I'm a graphic design-student and let me tell you, those art materials don't come cheap.
I didn't mean to sound like I'm complaining, it's just that I choose not to spend too much money on pipes.


----------



## IrishCorona (Mar 7, 2007)

IHT said:


> if i sit still long enough, dust.
> ----


LMAO.......Yaz need to get your are off the couch and lay of the pipe when you can actually c dust collecting on your body!:ss


----------



## IHT (Dec 27, 2003)

i read about ppl "narrowing" their collection down, but i like variety...
there are many pipes i'd love to add to my collection from certain carvers, but i don't have the $$$ to do so.

i'm just going after shapes, bowl sizes, and known quality carvers/makers.


----------



## MRH (Feb 22, 2012)

TimB said:


> I have been on a bulldog kick lately, I started off with a Perteson 80s, while a decent little smoker, it left me wanting. I moved on to Tsuge Triangles and picked up both a smooth and sandblast bulldog, these are now my favorite everyday pipes.
> 
> The crowning jewel so far has to be the Peter Heeschen Danish saucer I just treated myslef to for my birthday, it is beautiful and smokes like a dream.
> 
> I'm thinking of venturing into blowfish or freehands after I satiate my bulldog needs. I also really appreciate a pipe that has a very naturalistic design like acorns, etc.

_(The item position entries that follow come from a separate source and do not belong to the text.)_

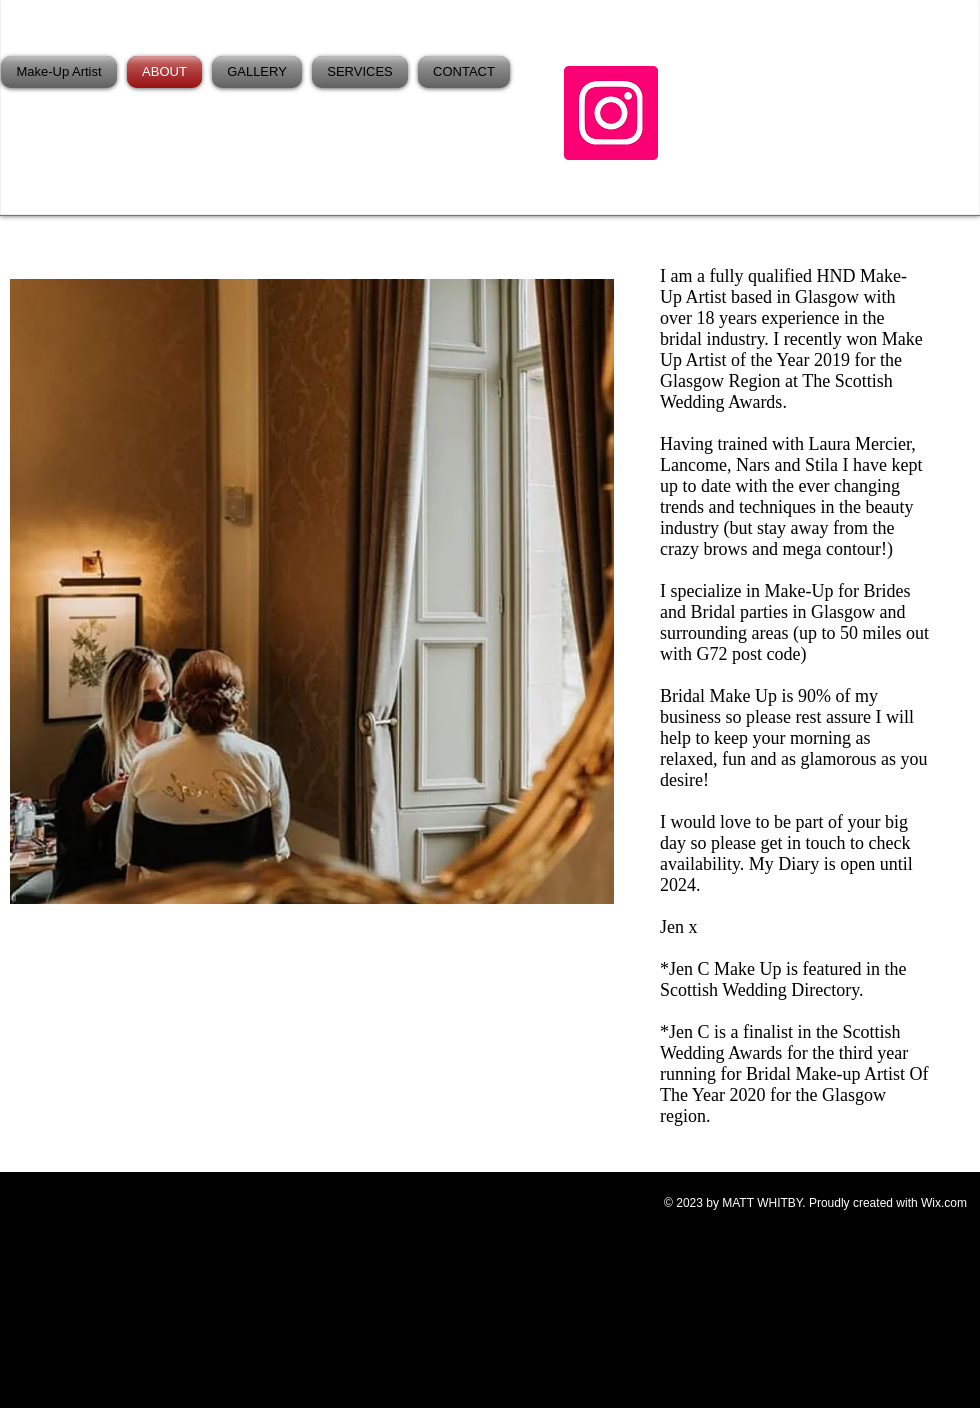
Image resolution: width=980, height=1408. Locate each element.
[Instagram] (611, 113)
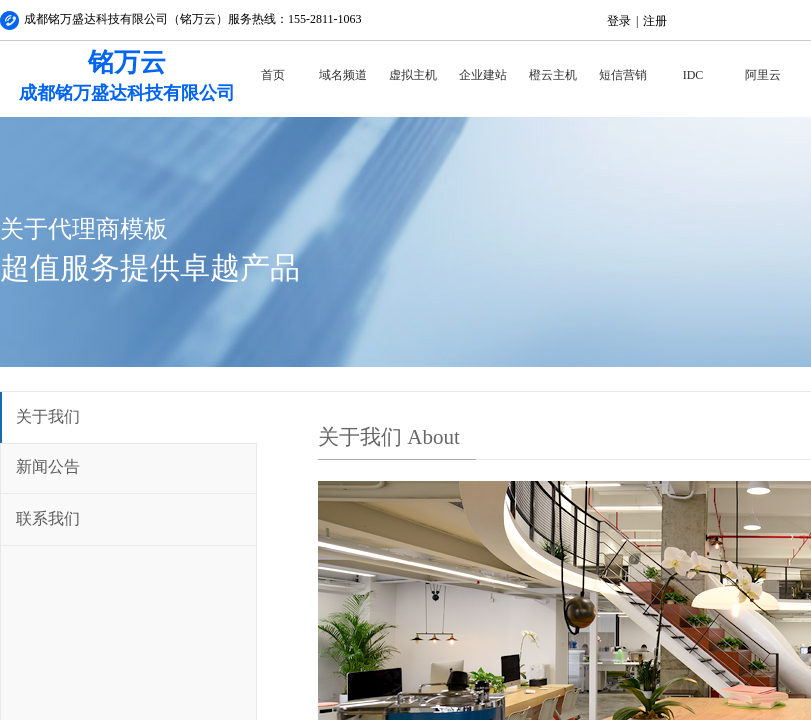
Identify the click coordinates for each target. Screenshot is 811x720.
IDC (693, 75)
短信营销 (623, 75)
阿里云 (763, 75)
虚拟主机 (413, 75)
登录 (619, 21)
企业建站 (483, 75)
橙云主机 (553, 75)
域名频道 (343, 75)
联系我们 (48, 518)
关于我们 (48, 416)
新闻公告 (48, 466)
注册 (655, 21)
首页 (273, 75)
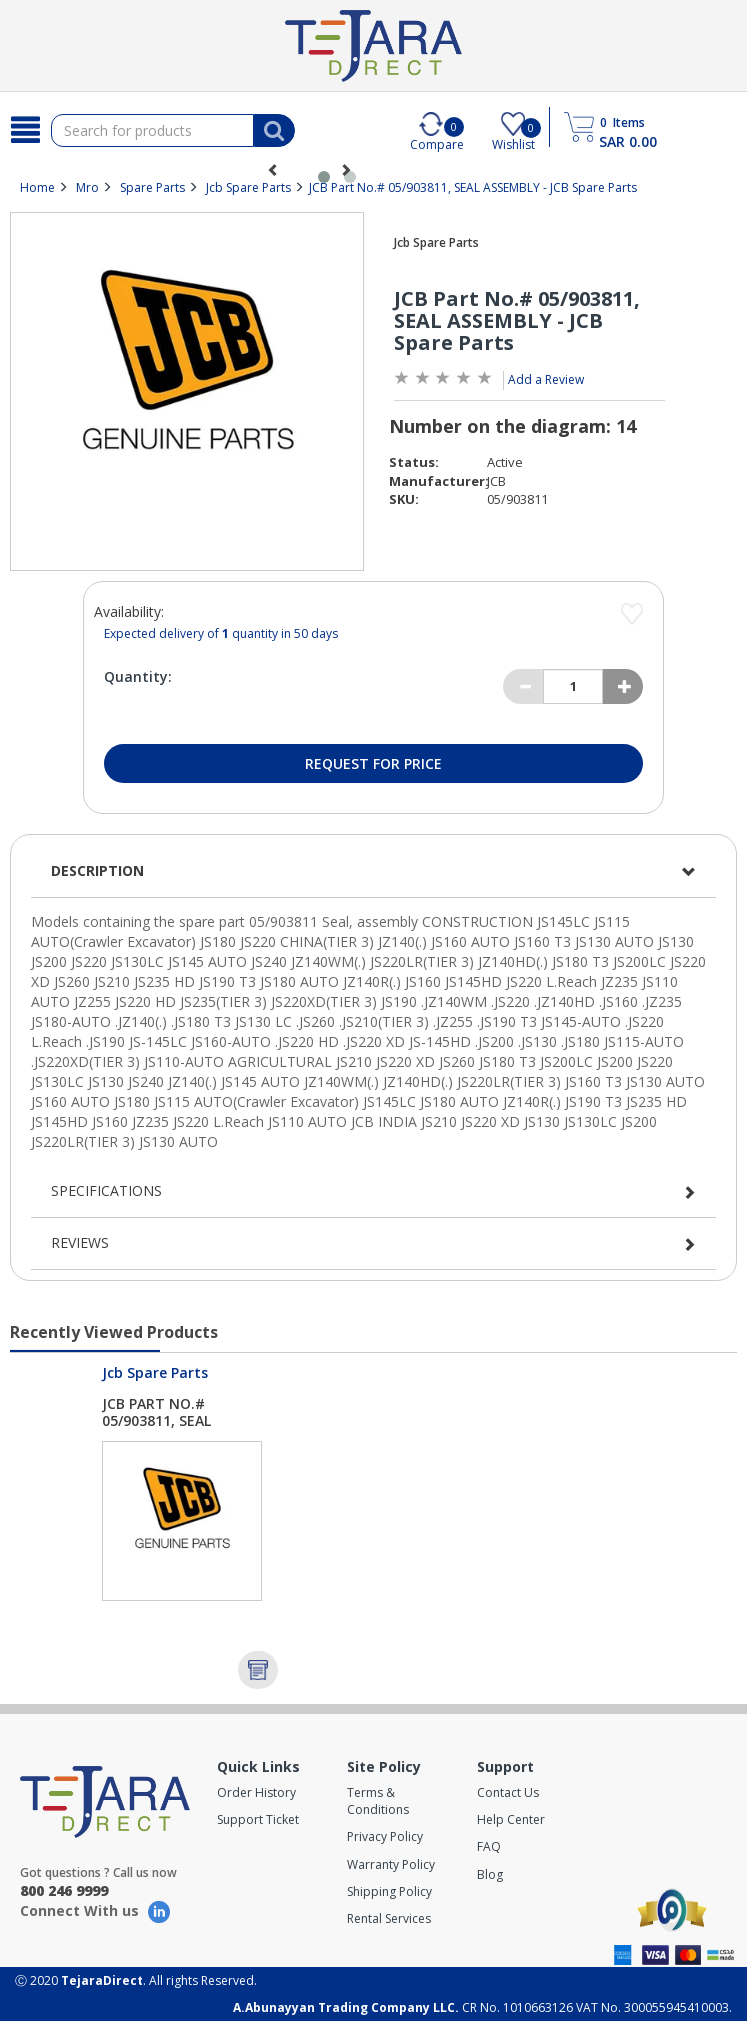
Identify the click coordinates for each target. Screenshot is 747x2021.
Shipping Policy (389, 1891)
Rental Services (389, 1918)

Do you have a certain type of tobacco you smoke in your bulldogs?


----------



## Firedawg (Nov 8, 2010)

Matt not sure he is going to answer since this thread is from 5 years ago. However I have about 6 ot 7 bulldogs and I smoke flake style in them. Go Grand Rapids!


----------



## MRH (Feb 22, 2012)

Firedawg said:


> Matt not sure he is going to answer since this thread is from 5 years ago. However I have about 6 ot 7 bulldogs and I smoke flake style in them. Go Grand Rapids!

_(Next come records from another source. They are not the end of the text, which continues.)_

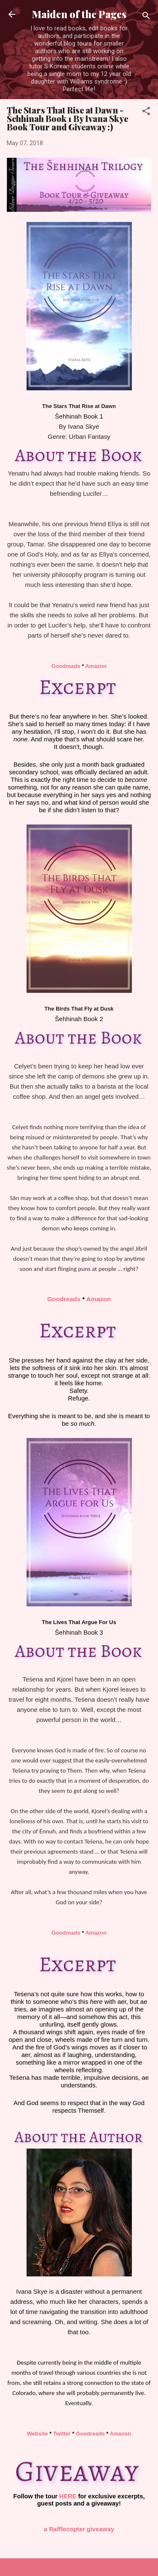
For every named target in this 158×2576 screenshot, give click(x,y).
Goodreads (65, 666)
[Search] (146, 17)
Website (37, 2433)
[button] (146, 112)
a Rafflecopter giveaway (79, 2529)
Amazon (96, 666)
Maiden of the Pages (79, 14)
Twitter (62, 2433)
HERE (68, 2496)
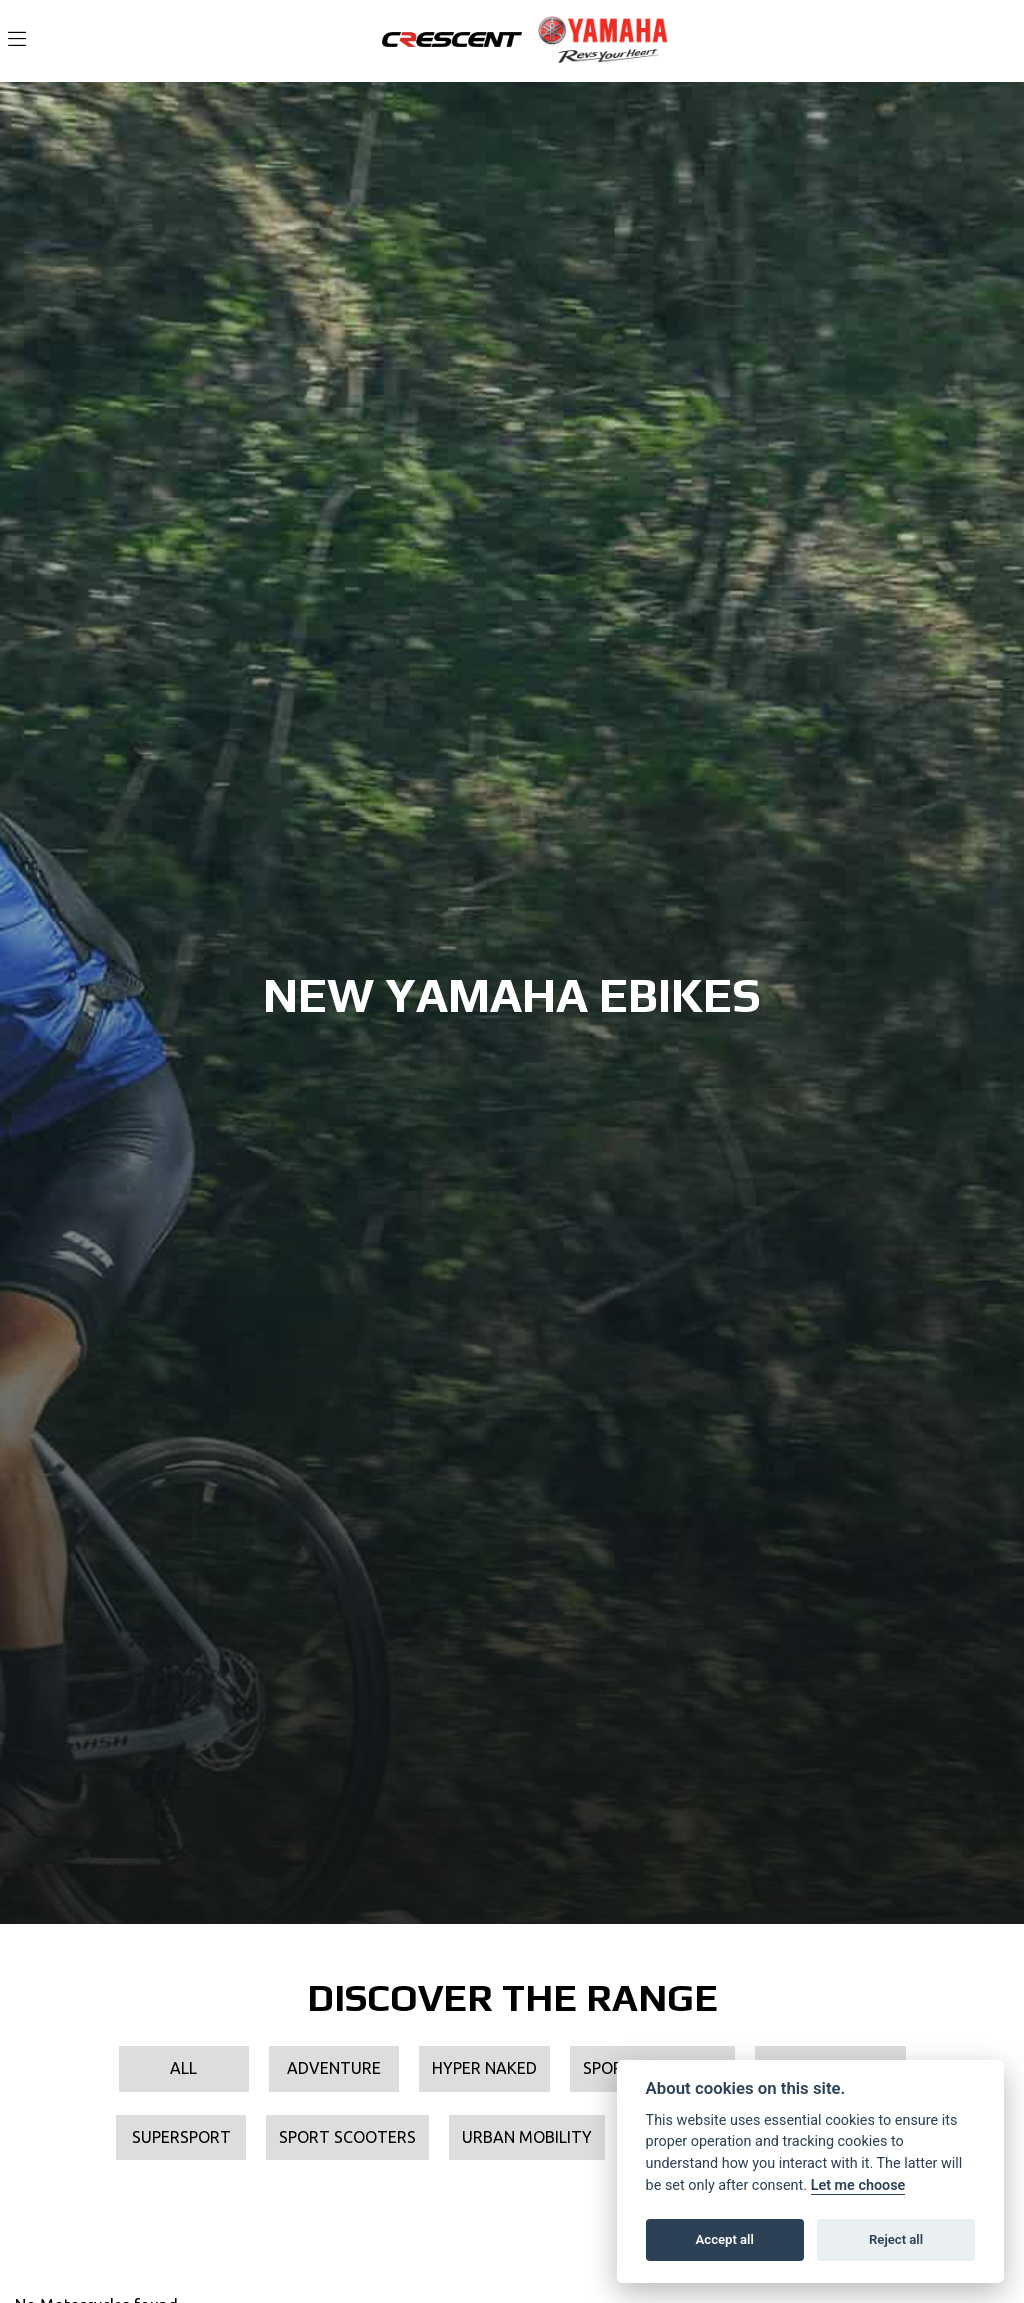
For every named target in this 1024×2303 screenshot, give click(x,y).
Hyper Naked (484, 2068)
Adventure (334, 2068)
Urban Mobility (527, 2137)
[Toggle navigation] (17, 40)
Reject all (896, 2239)
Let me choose (858, 2185)
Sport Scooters (347, 2137)
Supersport (181, 2137)
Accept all (725, 2239)
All (183, 2068)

Ha! Good point! what shops if any do you go to in west mi?


----------



## Machine (Feb 3, 2012)

Just started collecting some petersons, got 4 of them, plus a few others


----------



## MRH (Feb 22, 2012)

Machine said:


> Just started collecting some petersons, got 4 of them, plus a few others


St patricks petersen??


----------



## Machine (Feb 3, 2012)

No not yet


----------



## Firedawg (Nov 8, 2010)

The shops here in GR are pretty weak. Except for Siciliano's Market which has great pricing on some bulk tobaccos and basket pipes (he carries it just for fun since he smokes a pipe) 
Buffalo Tobacco Traders has a good selection of Pipes but is expensive and the owner is a D-bag (everyone says this!) 
Indian Tobacco is on 28ths and 131 and they are a cigar place with some pipe stuff, their bulk prices are high. They do have good prices on cobs plus usually friendly service. 

Let me know and I would be glad to show ya around.


----------



## Machine (Feb 3, 2012)

also found a Ben Wade with the the four petersons


----------



## MRH (Feb 22, 2012)

Firedawg said:


> The shops here in GR are pretty weak. Except for Siciliano's Market which has great pricing on some bulk tobaccos and basket pipes (he carries it just for fun since he smokes a pipe)
> Buffalo Tobacco Traders has a good selection of Pipes but is expensive and the owner is a D-bag (everyone says this!)
> Indian Tobacco is on 28ths and 131 and they are a cigar place with some pipe stuff, their bulk prices are high. They do have good prices on cobs plus usually friendly service.
> Yea I've been to buffalos, tuttles and georges (holland), I didn't mind the bulks there, have no idea what kind they are though haha long cut w cavinsh? I've been in sicilianos but for brews, I'll have to check out what they have. Does indian river have tins??? I have some Reiner golden label, holger danske black and bourbon, macbaren va flake, and dunhill yacht on order to get a variety going as the tobacco I do have is very similar


----------



## Firedawg (Nov 8, 2010)

If you want tins order online.


----------



## karatekyle (Nov 2, 2010)

I collect tins of Royal Yacht. The empty tins. I love RY. I think it'd be cool to make the top of a table out of RY tin lids or something!


----------



## Firedawg (Nov 8, 2010)

Also for some reason I forgot to say yes I collect Peterson Products.


----------



## MarkC (Jul 4, 2009)

I guess if I can say I collect anything it's Danish Stanwells, though I only have six.


----------



## RupturedDuck (Jan 11, 2012)

From the outset, I've appreciated Petersons. I have 15 now. The second theme to my colection is straight grains. It is remarkable the fantastic grains that you can pick up if you have a sharp eye, and you are more concerned with the briar than the insignia on the mouthpiece.

RD


----------